8Précisons aussi que la définition retenue privilégie les allusions à la sexualité et au désir sexuel plutôt que la simple notion de sexisme, bien plus réductrice. Le sexe peut être connoté, suggéré ou explicitement mis en scène, et le degré de sexe peut se mesurer par les caractéristiques physiques des personnages, la quantité de vêtements portés, la nudité, les postures, les contacts entre les personnages, leur comportement plus ou moins sexuel ou suggestif, le contexte, les jeux de mots et les sous-entendus (Courtney et Whipple, 1983 ; Reichert, 2003 ; Putrevu, 2008).

Jeu de mots, comportement sexuel suggestif

9Un panorama des publicités sexuelles a permis d’observer des niveaux d’acceptation variables en ce qui a trait au degré de sexe en fonction du média considéré, la presse et Internet étant à ce titre bien plus permissifs que l’affichage ou la télévision. Une analyse typologique menée à partir d’un corpus de plus de 5 000 publicités et ayant recours à plusieurs catégorisations en fonction de différents critères (techniques d’utilisation des connotations sexuelles, types de produits, préoccupations engendrées) a ensuite permis une meilleure connaissance de cet objet protéiforme. Il existe en effet une grande hétérogénéité tant dans les produits représentés que dans les thématiques utilisées et les pratiques sexuelles évoquées.
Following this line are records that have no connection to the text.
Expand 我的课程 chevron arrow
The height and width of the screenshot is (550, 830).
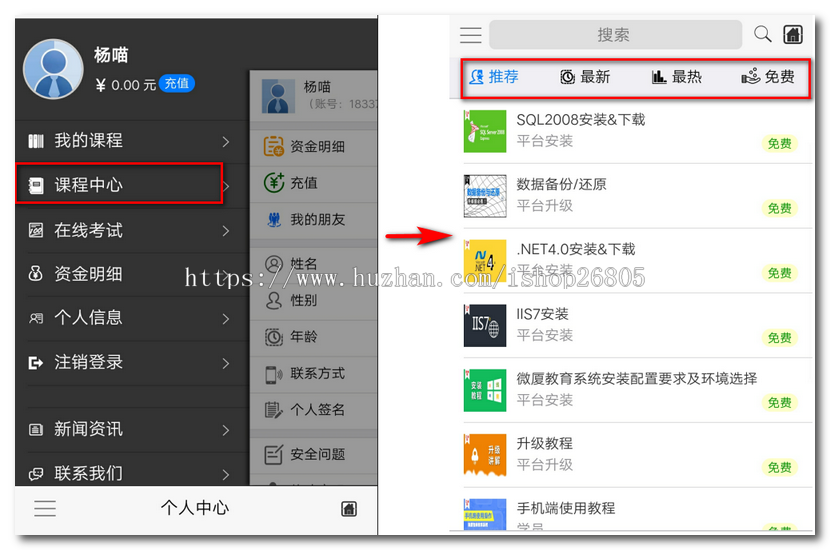tap(226, 142)
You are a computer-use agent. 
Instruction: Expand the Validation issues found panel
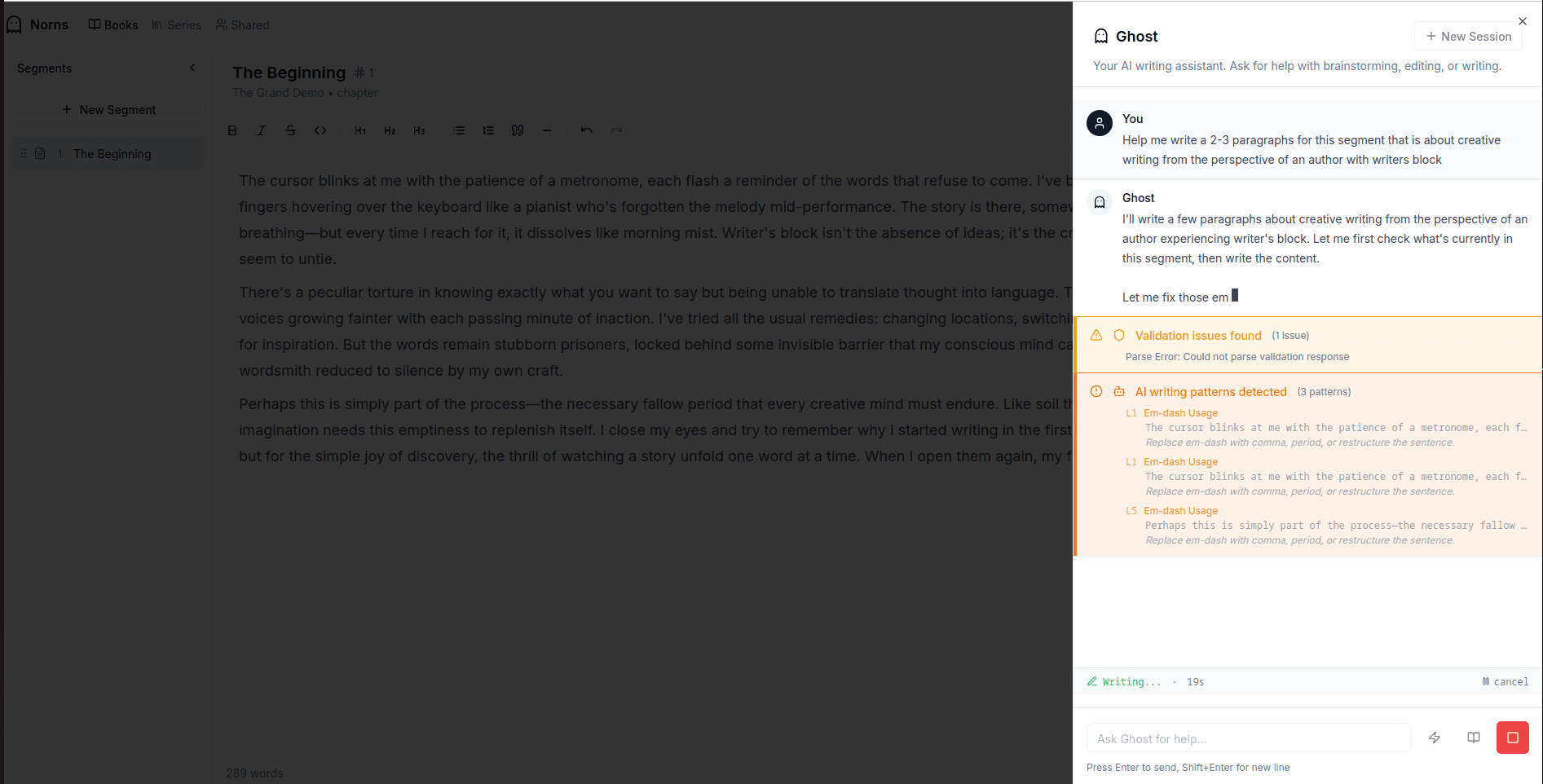[x=1197, y=336]
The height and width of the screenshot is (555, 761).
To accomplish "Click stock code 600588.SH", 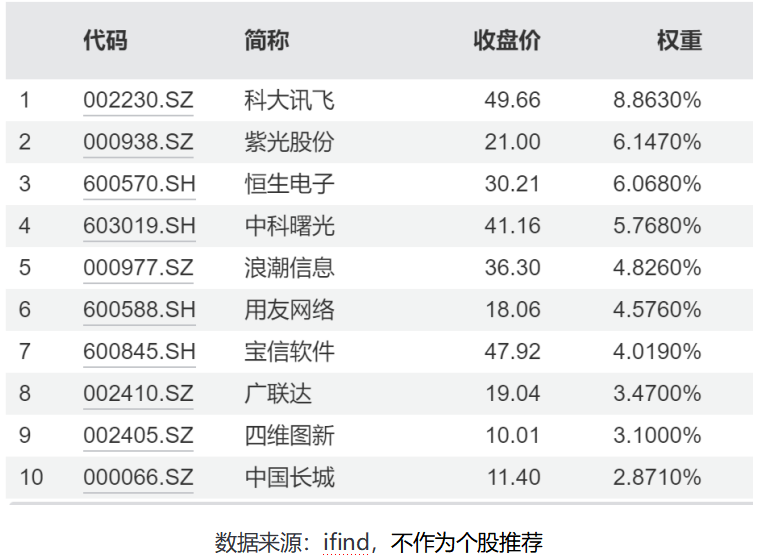I will point(139,310).
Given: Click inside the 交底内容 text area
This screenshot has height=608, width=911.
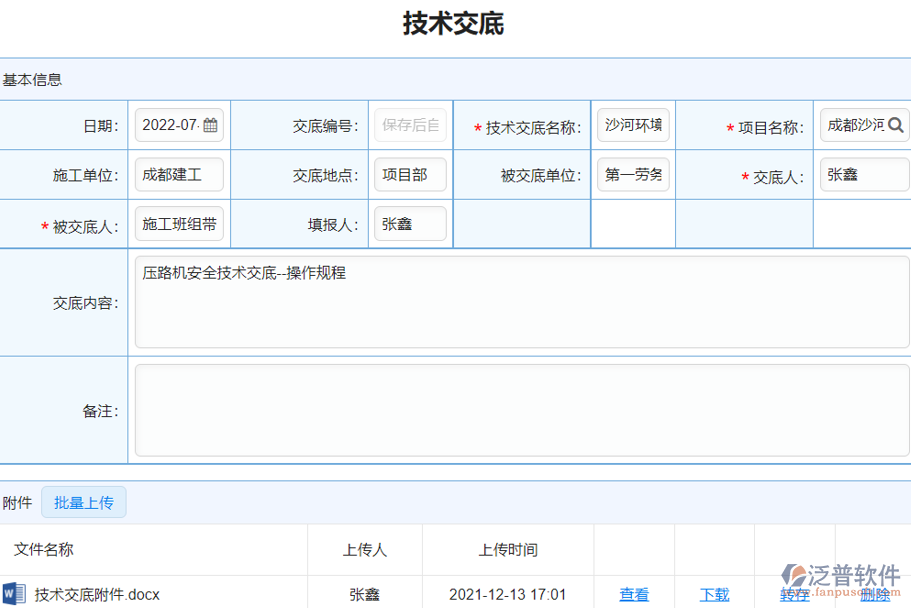Looking at the screenshot, I should [x=520, y=300].
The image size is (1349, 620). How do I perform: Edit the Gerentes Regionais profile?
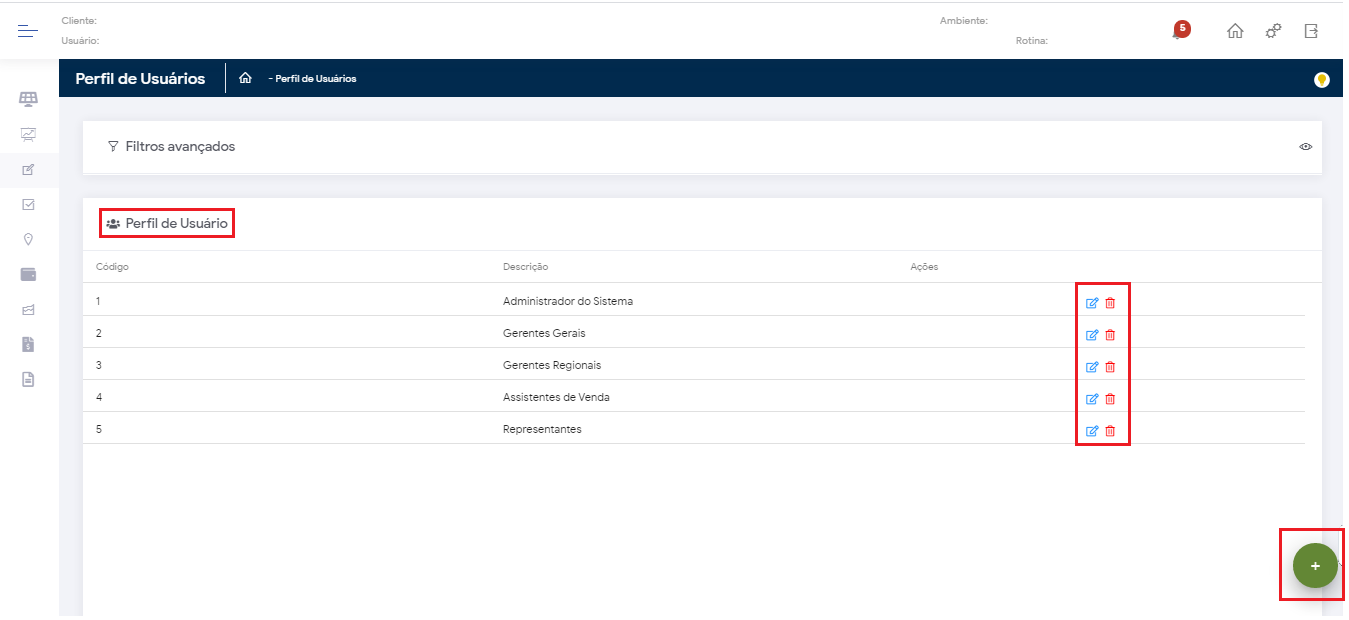[1092, 367]
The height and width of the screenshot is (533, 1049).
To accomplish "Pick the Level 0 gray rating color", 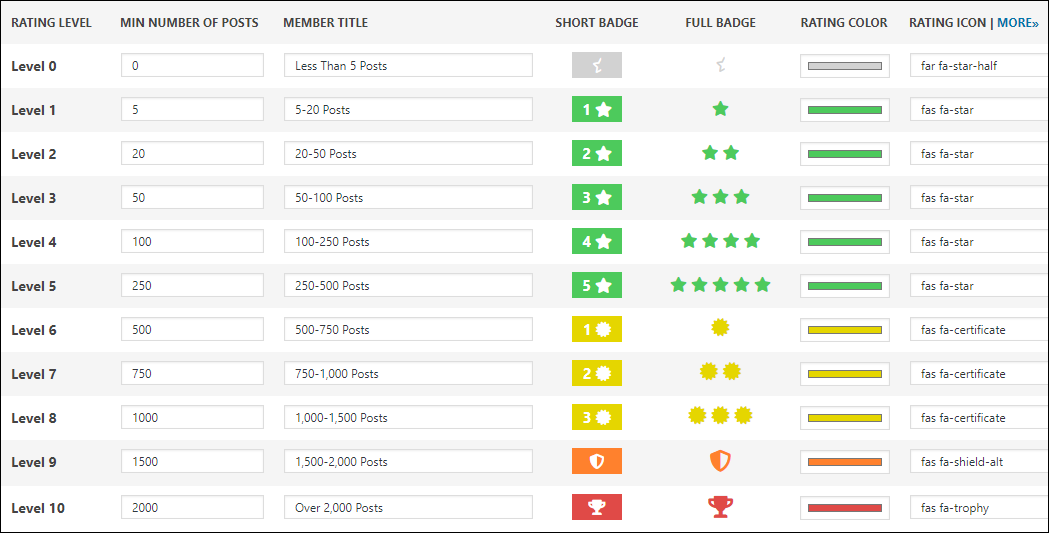I will point(844,66).
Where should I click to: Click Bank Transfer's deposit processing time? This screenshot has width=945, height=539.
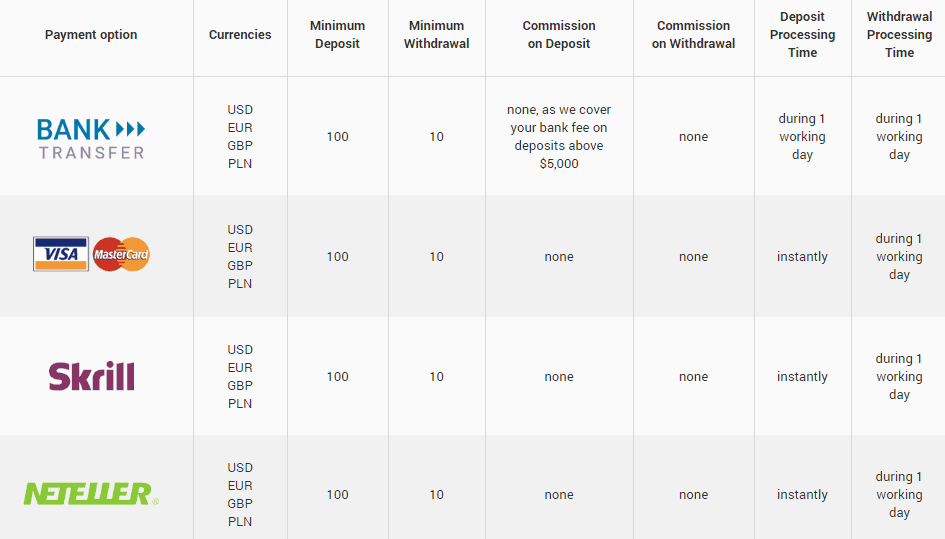point(802,137)
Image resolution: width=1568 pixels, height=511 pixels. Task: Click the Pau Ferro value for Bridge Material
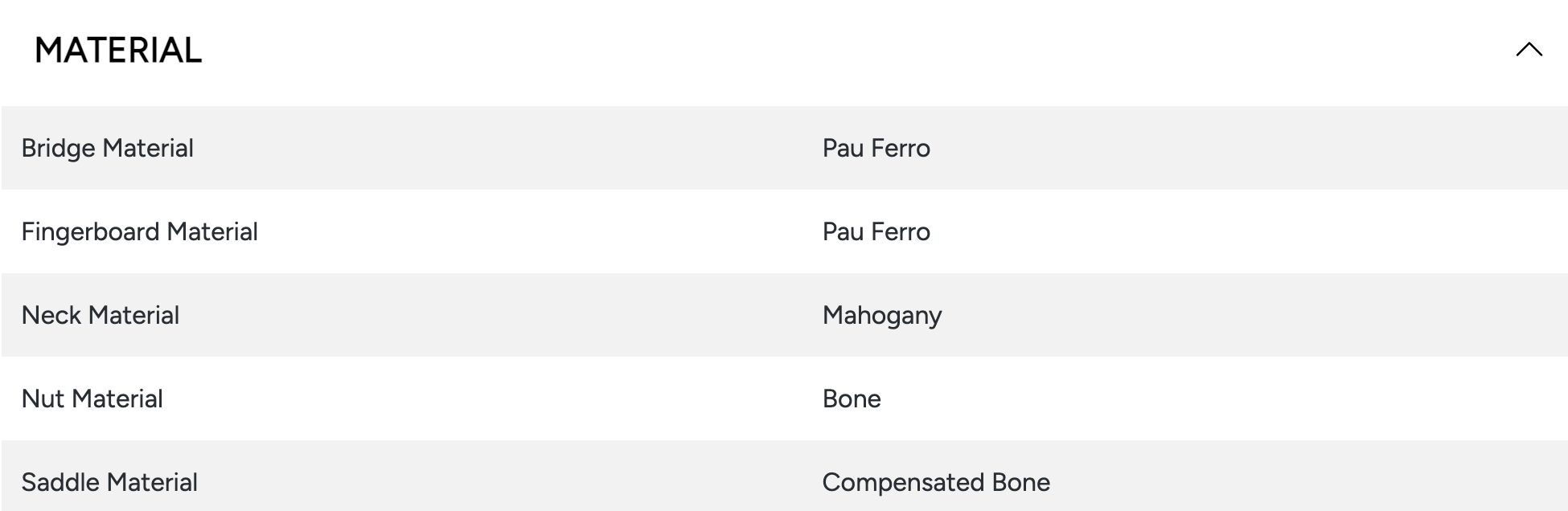(876, 149)
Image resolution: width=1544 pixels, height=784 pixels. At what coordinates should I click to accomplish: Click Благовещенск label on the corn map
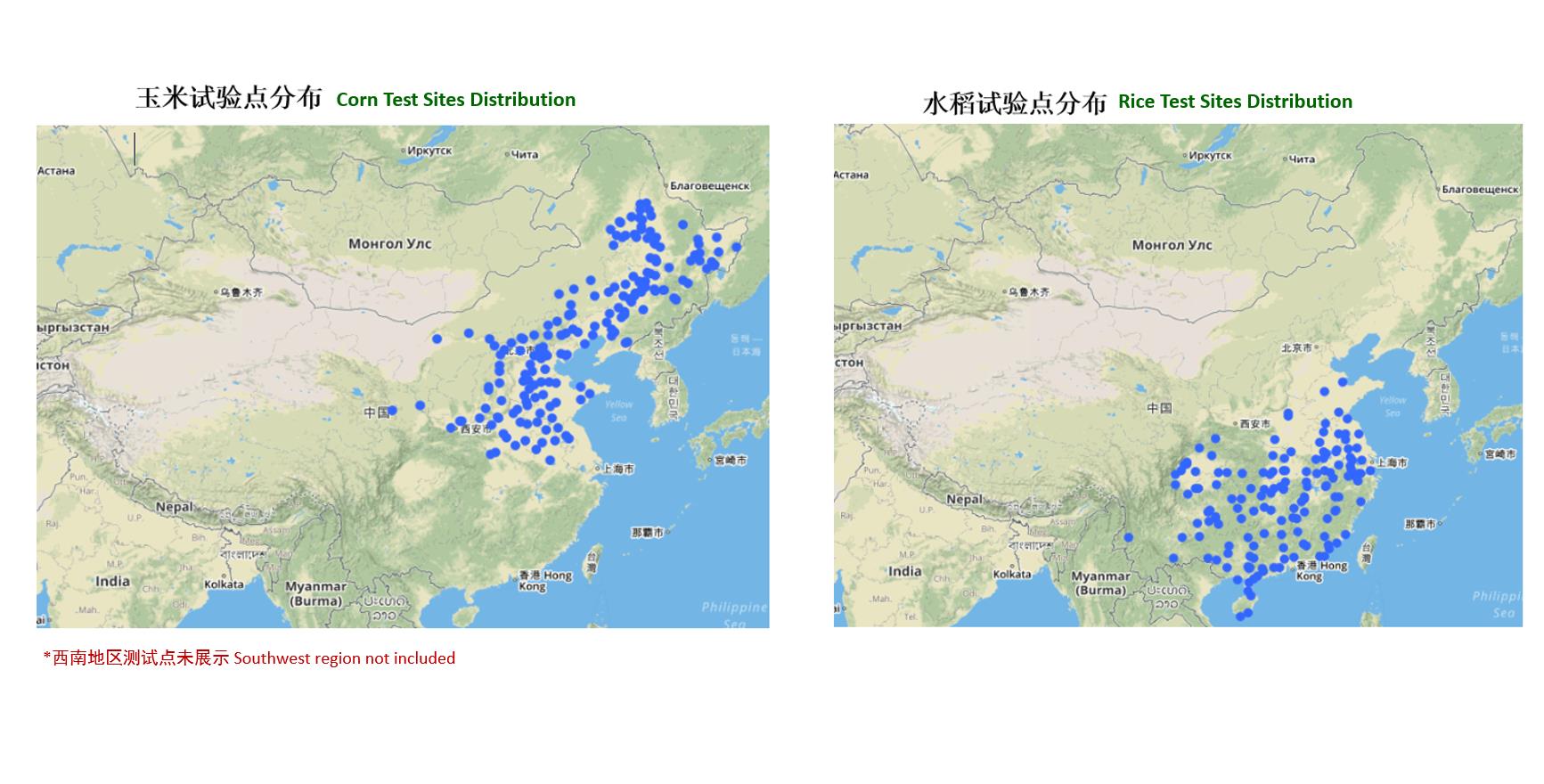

10Un sujet multidimensionnel comme les publicités sexuelles demandait alors un dépassement des cloisonnements traditionnels pour faire une analyse pertinente du phénomène et rendre compte de sa complexité tout en empêchant une rupture profonde entre la science et la réalité (Courbet, 2010). L’organisation du mélange disciplinaire s’est donc faite sous l’angle d’une pluri puis d’une interdisciplinarité associant les sciences de la communication et le droit public. À la croisée des cultural studies, de la sex research, de la sociologie des médias, de la sociologie juridique et de la psychologie sociale, cette démarche permettait de reconstruire une réalité segmentée artificiellement par le cloisonnement des disciplines et d’obtenir l’acquisition de compétences transversales dans un but de questionnement d’ensemble. Cette approche a été associée à une interculturalité mettant en regard la France, traditionnellement érotique, et les États-Unis, royaume du politiquement correct. Cette comparaison informelle s’est présentée comme un outil intéressant au service d’une compréhension pratique et critique de la situation française en la matière. Enfin, la réalité de phénomènes tels que celui qui est décrit ici ne pouvait être appréhendée avec une seule et unique méthode, et nous avons opté pour un pluralisme méthodologique basé sur une diversité et une complémentarité des outils d’analyse, ce qui nous a permis d’augmenter le pouvoir explicatif de notre recherche sur le phénomène du sexe et de la publicité.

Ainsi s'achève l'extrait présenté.